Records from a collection

= Beginning of Section =

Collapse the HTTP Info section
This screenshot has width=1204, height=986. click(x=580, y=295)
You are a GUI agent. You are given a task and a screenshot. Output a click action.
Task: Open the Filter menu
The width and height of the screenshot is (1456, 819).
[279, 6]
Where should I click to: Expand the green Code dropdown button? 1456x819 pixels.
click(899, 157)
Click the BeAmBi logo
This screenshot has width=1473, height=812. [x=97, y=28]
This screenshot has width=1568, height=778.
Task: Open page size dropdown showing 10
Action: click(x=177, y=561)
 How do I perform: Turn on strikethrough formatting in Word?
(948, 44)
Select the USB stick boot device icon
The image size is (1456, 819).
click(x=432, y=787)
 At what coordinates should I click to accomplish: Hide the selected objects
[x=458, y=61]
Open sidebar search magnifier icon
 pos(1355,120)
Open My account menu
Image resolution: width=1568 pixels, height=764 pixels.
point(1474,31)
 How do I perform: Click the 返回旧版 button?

= End of Section =

### REQUIRED WORK
The answer should consist of every line above in which "menu" appears.

### RESPONSE TO THE TASK
Task: Open the Filter menu
Open My account menu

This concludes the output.